AT&T seems to have overtaken the rate of sign up for its U-Verse IPTV system compared to the Verizon FiOS fiber to the home IPTV hybrid TV service, according to this quarter’s figures just out.
AT&T added 240,000 U-verse TV subscribers in the third quarter, up from 232,000 added in the year-earlier third quarter, to take it to 1.8 million in service. Meanwhile over the same period Verizon’s FiOS TV added just 191,000 homes taking it to 2.7 million total FiOS TV customers and 3.3 million FiOS broadband customers.
At that differential it would take AT&T about 5 to 6 years to catch up with Verizon in terms of signed TV customers though it may continue to accelerate.

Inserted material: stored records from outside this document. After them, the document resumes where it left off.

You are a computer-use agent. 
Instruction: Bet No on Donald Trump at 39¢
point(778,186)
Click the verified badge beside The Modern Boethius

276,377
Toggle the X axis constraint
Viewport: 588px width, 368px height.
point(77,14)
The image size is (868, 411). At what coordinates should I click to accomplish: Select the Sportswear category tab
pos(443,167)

What is perhaps more significant, although it may not make most headlines, is the 12.6 percent increase in consumer ARPU that Verizon FiOS clients bought. FiOS may now be developing more slowly, but it has been pushing triple play bundles and has FiOS ARPU to more than $137 per month. Although AT&T does not break out its wireline U-verse ARPU, we understand it to be considerably less than this figure, however it also said that it experienced 18.7% growth in wireline IP data
revenues due to U-Verse. AT&T also said that 75% of U-verse TV subscribers have taken a triple or quad-play option, although it has only really just launched Quad play deals.
The other battleground for the two major US operators was cellular with AT&T growing 2 million to a total of 81.6 million customers, up 6.7 million over the past year, while Verizon ended on 89 million wireless customers (86.3 million retail), up 6.3% over the past year. Their mobile churn was roughly in line, with AT&T on 1.43% (a record low) and Verizon on 1.49%.
Verizon quarterly revenues were $27.3 billion up 10% over this time last year through acquisitions, and AT&T’s were $30.9 billion down 1.6%. Verizon’s net income fell 9.8% to $2.9 billion, while AT&T’s net income fell 0.4% to $3.3 billion.
Both companies continue to lose wireline revenues and customers, but both are beginning to see their huge investments in pay TV services cement their customer base and at least slow the desertions down.
At Verizon the increase in FiOS customers more than offset the decrease in DSL customers and total wireline revenues were $11.6 billion, a fall of 4.8% from a year ago which is a 0.4% smaller decline than last quarter.
At AT&T the same story was in evidence, wireline is shrinking but not as fast as it was. AT&T had 45.7 million total consumer revenue connections at the end of the third quarter, compared with 46.3 million at the end of the second quarter and 47.5 million a year ago. So it’s losing lines a the rate of about 1.8 million a year ‘ still problematically fast.
AT&T’s U-verse deployment passed more than 20 million living units while FiOS is said to pass 14.5 million. Given there are around 111 million homes in the US, there’s an awful lot more work to be done here. AT&T says that it has signed 12% of the homes that it passes, and where the service has been around for 24 months or longer this is 20%. This compares with 24.9% for FiOS TV and 28.5% for FiOS internet.